Lanjutan Pro-Kontra Islamophobia di Indonesia

Muhammad Chirzin, Guru Besar UIN Sunan Kalijaga, Jogjakarta

Isu pengeras suara di masjid, isu uji kompetensi penceramah, dsb. Terlalu banyak untuk disebut satu per satu. Semua karena ketakutan yang tak jelas terhadap Islam.

Oleh: Muhammad Chirzin, Guru Besar UIN Sunan Kalijaga, Jogjakarta

KEJAMNYA jejak digital. Setiap kalimat yang terucap dari mulut pejabat maupun rakyat terpateri di pusat data dunia maya. Orang bisa memaafkan, tapi tak mungkin melupakan. Nasi telah menjadi bubur. Alangkah menjijikkan bila seseorang menjilat ludahnya sendiri, dan lebih tercela bila orang berjanji tapi tidak menepati. Janji tinggal janji.

Simpelnya, ada aksi ada reaksi. Ada api ada asap. Ada asap tandanya ada api, tapi apakah asap menyebabkan api?
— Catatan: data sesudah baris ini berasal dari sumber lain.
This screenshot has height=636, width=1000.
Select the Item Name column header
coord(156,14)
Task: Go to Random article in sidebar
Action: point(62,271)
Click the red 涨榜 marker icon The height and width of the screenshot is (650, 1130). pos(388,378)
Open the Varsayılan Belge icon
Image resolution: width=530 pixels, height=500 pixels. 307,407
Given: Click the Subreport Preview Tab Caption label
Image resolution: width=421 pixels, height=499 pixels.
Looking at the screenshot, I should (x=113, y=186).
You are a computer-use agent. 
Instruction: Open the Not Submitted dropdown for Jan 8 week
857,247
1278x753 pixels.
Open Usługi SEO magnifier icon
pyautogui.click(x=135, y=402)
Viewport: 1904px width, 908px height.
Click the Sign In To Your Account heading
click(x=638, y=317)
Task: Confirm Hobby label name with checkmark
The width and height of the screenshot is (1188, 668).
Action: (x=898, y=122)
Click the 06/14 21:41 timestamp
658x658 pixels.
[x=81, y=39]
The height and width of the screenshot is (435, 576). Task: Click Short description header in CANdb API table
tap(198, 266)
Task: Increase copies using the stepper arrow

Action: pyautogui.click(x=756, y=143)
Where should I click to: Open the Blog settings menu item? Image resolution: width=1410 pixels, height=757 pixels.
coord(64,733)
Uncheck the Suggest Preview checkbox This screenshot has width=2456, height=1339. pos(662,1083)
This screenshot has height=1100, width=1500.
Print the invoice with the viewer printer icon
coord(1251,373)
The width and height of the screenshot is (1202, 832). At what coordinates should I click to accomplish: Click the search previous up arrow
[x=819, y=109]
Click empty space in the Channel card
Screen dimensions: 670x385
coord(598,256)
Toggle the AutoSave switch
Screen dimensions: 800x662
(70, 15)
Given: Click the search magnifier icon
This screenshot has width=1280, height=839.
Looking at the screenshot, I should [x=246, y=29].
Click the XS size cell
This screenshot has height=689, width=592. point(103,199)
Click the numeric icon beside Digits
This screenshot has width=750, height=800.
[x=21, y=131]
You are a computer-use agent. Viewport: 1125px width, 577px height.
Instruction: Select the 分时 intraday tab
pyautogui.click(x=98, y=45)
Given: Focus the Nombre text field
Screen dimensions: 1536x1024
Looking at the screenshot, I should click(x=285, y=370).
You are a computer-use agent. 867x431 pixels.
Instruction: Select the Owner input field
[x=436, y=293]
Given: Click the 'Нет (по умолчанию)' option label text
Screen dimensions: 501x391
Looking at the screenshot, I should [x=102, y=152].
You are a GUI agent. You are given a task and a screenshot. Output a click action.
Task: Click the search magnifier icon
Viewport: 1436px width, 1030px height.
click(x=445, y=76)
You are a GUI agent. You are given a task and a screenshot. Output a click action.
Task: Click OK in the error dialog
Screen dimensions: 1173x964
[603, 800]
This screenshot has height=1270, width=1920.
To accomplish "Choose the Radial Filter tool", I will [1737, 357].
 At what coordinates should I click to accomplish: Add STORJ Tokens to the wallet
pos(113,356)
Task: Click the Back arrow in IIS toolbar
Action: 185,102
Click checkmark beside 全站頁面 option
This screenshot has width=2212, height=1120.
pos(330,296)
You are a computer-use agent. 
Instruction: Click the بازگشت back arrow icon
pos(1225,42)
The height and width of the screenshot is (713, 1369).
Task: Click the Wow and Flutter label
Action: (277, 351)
Apa, siapa, dan bagaimana Islamophobia, ternyata jejaknya sudah ada sejak dulu kala. Para nabi dan rasul dari masa ke masa menghadapi musuh-musuh, baik dari kalangan jin maupun manusia.

Nabi Nuh tinggal di tengah-tengah kaumnya seribu tahun minus lima puluh. Dia menyeru untuk beriman dan bertakwa kepada Tuhan siang dan malam. Sungguh pun demikian, yang beriman kepadanya cuma sedikit saja. Lalu Tuhan membuat perhitungan atas keingkaran mereka. Begitu pula kaum rasul-rasul sesudahnya. Ada yang dibinasakan dengan hembusan angin dingin yang sangat ekstrem berhari-hari, ada yang dibinasakan dengan wabah, dan ada yang ditenggelamkan di laut.

Tuhan begitu sayang kepada umat Nabi akhir zaman. Apa pun dan bagaimana pun kelakuan mereka, Dia tangguhkan hukuman, dan Dia beri waktu untuk insyaf kembali ke jalan-Nya.

Andaikata di negeri ini ada 1001 macam kejahatan, termasuk hujatan terhadap Islam dan pemeluknya, Tuhan tidak serta merta turun tangan. Tapi selamanya, sebuah kesalahan tidak akan berubah menjadi kebenaran karena perjalanan waktu. Manusia akan menguji kesahihan setiap ucapan, gerak, langkah, dan keputusan siapa saja yang telah beredar di media massa.

Usai membincangkan tentang ada atau tidak ada Islamophobia di Indonesia, salah seorang Guru Besar PTKIN mengunggah tulisan Prof. Nurhaidi Hasan yang menyatakan bahwa narasi Islamophobia di Indonesia adalah produk kelompok radikal untuk memojokkan pemerintah.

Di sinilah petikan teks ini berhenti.